The Hajj Pilgrimage fare will remain unchanged for 2020 after the government absorbed an $80 increase to the 2019 fare of GH¢19,500, an equivalent of $3,500 dollars.
The Pilgrimage Affairs Office of Ghana (PAOG), in collaboration with Hajj Agents Association has announced that an additional $80 fee has been imposed by the Saudi Arabian government for the 2020 Hajj but the government has absorbed that increase.
The unsubsidized Hajj Pilgrimage fare is GH¢24,000 but the Ghanaian government pays a GH¢4,500 subsidy for all pilgrims.
The new fare was announced by the Chairman of the PAOG, Sheikh I.C. Quaye, at a 2019 Hajj Thanksgiving Service held today at the Hajj Village in Accra
Seek medical clearance before Hajj
Medical Director of the Ghana Hajj Board, Dr Zakaria Seidu, has advised Ghanaian Muslims to seek medical clearance before embarking on the holy pilgrimage to Mecca, Saudi Arabia.
This comes on the back of the death of two pilgrims and a miscarriage by another during this year's Hajj.
Dr Seidu stated that some of the deaths and medical emergencies involving members of Ghana's contingent of 6,000 pilgrims could have been avoided if they had sought medical advice before the pilgrimage.
Dr Seidu said this after the last batch of Ghanaian pilgrims to the Hajj totalling 472 returned to Ghana on Friday September 6, 2019.
"Medically, the Hajj is a very strenuous activity which lasts just over a month, so you must know your health status before attempting it," he said.

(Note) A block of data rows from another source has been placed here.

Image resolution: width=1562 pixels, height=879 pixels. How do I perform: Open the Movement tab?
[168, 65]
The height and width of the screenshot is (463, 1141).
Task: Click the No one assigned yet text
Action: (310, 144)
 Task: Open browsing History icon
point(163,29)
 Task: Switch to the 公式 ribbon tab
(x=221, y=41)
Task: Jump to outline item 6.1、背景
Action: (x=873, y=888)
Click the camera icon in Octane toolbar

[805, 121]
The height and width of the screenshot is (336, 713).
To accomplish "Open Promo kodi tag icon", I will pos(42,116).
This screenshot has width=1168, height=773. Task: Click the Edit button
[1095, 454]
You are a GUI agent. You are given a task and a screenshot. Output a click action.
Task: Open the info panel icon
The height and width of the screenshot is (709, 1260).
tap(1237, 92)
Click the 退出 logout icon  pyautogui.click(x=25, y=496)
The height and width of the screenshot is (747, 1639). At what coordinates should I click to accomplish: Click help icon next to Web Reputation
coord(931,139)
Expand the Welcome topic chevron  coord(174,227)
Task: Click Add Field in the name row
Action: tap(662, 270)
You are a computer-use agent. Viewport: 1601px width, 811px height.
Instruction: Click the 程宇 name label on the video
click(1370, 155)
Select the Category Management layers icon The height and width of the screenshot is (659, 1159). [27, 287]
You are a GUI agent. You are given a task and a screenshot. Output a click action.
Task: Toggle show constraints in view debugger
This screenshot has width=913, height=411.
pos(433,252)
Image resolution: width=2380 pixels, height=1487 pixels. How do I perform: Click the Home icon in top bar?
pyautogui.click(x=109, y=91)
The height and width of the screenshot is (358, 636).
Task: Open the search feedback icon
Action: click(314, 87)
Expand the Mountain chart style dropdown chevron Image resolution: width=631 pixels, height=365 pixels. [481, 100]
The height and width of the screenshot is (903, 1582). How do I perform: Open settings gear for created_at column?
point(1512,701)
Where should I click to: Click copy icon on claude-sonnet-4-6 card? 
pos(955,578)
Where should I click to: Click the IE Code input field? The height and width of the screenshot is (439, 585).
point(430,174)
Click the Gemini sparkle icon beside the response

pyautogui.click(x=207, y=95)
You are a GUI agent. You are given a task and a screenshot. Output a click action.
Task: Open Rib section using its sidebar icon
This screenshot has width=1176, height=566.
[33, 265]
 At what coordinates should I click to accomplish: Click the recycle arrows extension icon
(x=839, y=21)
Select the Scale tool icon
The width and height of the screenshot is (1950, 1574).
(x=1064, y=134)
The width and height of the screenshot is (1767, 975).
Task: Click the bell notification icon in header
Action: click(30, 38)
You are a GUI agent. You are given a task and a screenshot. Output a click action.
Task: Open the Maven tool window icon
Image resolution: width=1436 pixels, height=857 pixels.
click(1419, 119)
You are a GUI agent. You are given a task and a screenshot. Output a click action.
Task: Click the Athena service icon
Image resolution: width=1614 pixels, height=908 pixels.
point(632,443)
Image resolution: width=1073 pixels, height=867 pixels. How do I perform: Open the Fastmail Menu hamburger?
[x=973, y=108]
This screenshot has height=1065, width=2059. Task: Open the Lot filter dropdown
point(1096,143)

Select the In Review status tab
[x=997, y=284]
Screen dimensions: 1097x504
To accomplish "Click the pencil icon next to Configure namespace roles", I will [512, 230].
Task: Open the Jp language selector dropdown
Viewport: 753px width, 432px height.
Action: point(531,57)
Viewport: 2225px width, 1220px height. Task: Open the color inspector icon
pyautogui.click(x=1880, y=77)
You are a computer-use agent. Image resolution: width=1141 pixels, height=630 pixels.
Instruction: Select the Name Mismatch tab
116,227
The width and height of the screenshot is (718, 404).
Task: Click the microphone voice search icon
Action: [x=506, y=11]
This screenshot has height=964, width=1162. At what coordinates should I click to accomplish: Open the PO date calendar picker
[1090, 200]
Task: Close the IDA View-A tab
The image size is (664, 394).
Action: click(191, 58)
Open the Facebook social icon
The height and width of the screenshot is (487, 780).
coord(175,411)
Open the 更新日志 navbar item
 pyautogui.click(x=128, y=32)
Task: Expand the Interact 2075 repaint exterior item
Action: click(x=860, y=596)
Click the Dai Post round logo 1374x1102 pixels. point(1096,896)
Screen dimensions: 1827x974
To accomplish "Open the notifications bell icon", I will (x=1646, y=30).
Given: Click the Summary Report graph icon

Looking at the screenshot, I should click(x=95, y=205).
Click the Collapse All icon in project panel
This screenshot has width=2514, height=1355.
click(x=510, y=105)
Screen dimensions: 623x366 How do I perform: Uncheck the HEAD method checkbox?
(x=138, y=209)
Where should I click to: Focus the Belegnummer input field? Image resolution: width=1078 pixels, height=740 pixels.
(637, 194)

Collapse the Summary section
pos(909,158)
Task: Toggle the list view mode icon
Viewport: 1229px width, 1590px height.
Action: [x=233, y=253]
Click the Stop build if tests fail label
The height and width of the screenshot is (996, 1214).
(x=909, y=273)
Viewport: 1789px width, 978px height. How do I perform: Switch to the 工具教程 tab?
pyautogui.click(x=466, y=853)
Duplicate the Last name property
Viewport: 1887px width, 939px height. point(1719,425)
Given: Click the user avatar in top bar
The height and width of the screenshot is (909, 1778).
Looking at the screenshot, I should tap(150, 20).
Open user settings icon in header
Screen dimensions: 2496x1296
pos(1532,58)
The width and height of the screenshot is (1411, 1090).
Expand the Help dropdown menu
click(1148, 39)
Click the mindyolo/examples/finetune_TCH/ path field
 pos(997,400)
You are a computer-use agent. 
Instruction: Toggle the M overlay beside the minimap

"The major challenge we had health-wise had to do with respiratory tract infections, which resulted from the congestion of persons during the Hajj rituals, we guarded against this by providing face masks for all the Ghanaian pilgrims, Dr Seidu added.
"However, two male pilgrims aged over 60 years died. One collapsed and died during the Tawaf ritual, while another died after performing all the rituals," he said.